[Request] Lay out as a JSON list of strings the lines running from the line with "You are a computer-use agent." up to and including the line with "pos(456,827)", one string per line, with blank lines left out. Omit the pictures from the answer.

[Listed entries]

****************************************

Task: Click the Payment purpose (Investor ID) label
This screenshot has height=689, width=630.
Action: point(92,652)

****************************************

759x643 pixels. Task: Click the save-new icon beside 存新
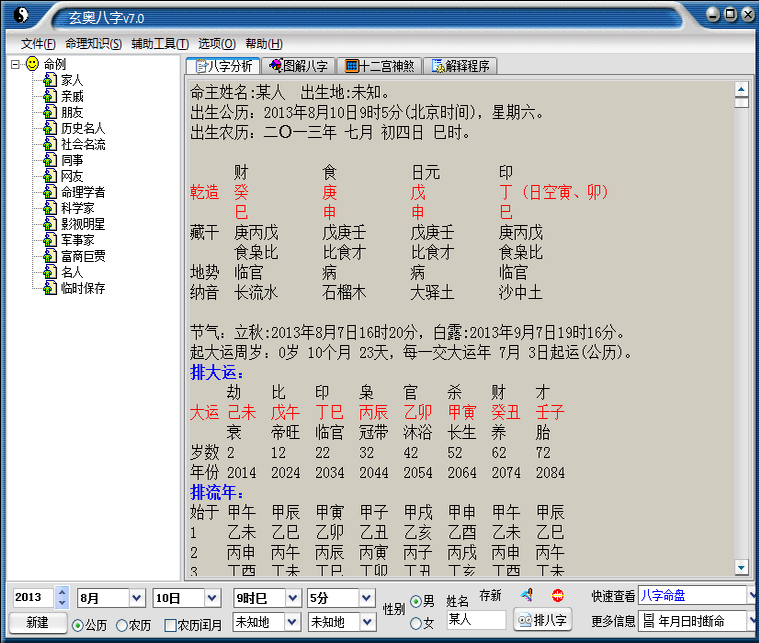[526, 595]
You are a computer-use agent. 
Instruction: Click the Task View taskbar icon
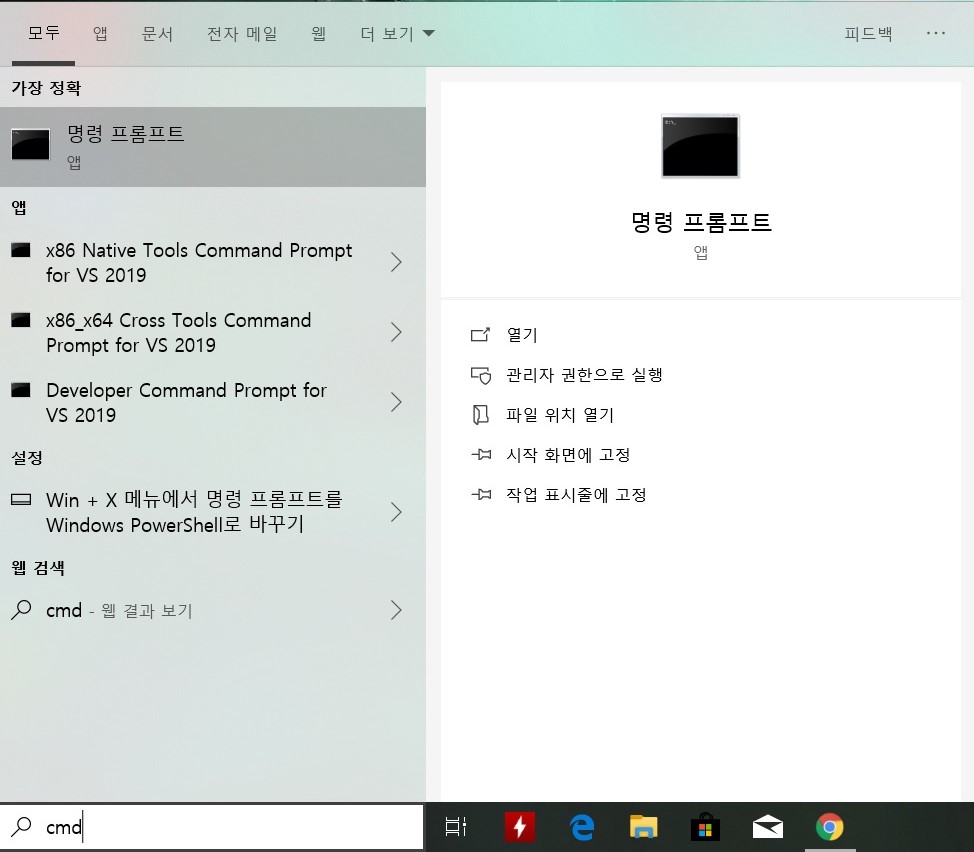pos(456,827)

****************************************

[The output]
[
  "You are a computer-use agent. ",
  "Instruction: Click the Task View taskbar icon",
  "pos(456,827)"
]